* **TASK STATEMENT**
Without any images, write the listing below out word for word.

* **DATA PROVIDED**
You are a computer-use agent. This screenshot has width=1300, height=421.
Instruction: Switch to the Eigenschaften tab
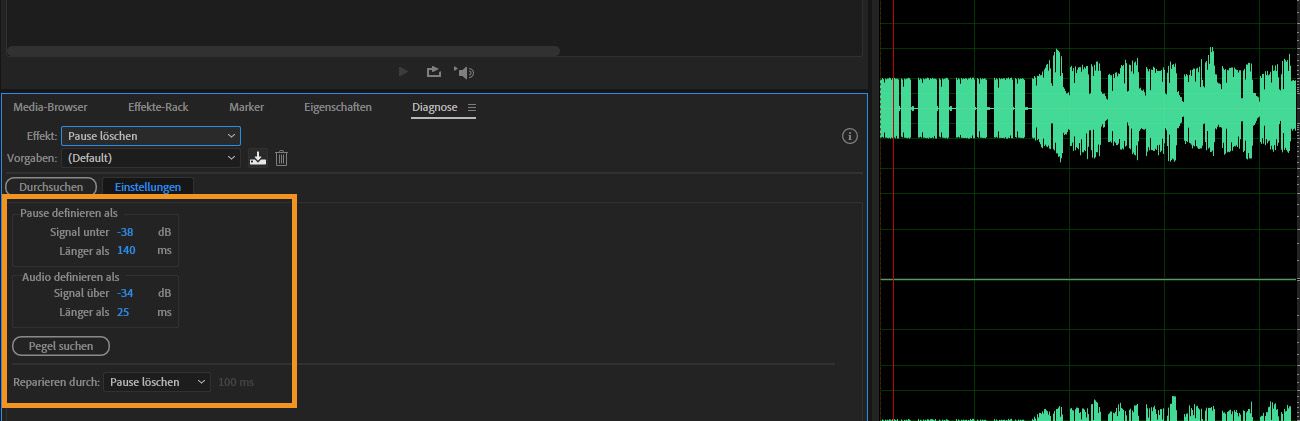pos(338,107)
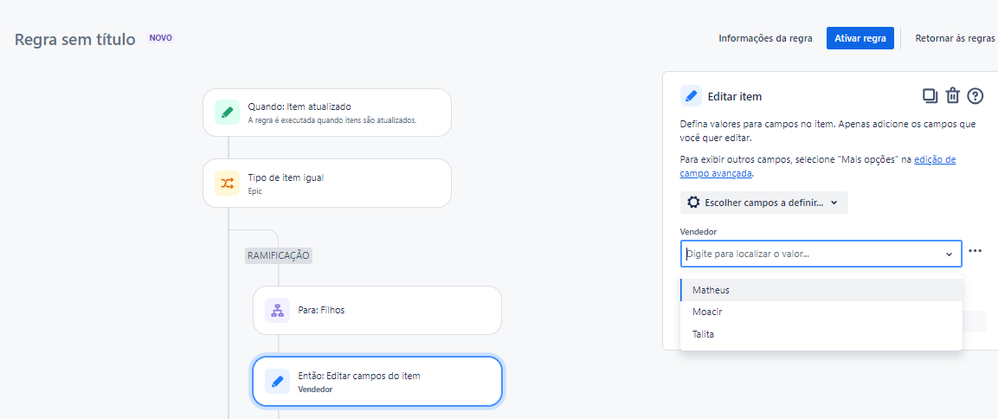Click the blue pencil action icon

pos(277,381)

* **OUTPUT FOR THIS TASK**
You are a computer-use agent. This screenshot has width=1300, height=421.
Instruction: Switch to the Eigenschaften tab
pos(338,107)
Click the blue pencil action icon

pos(277,381)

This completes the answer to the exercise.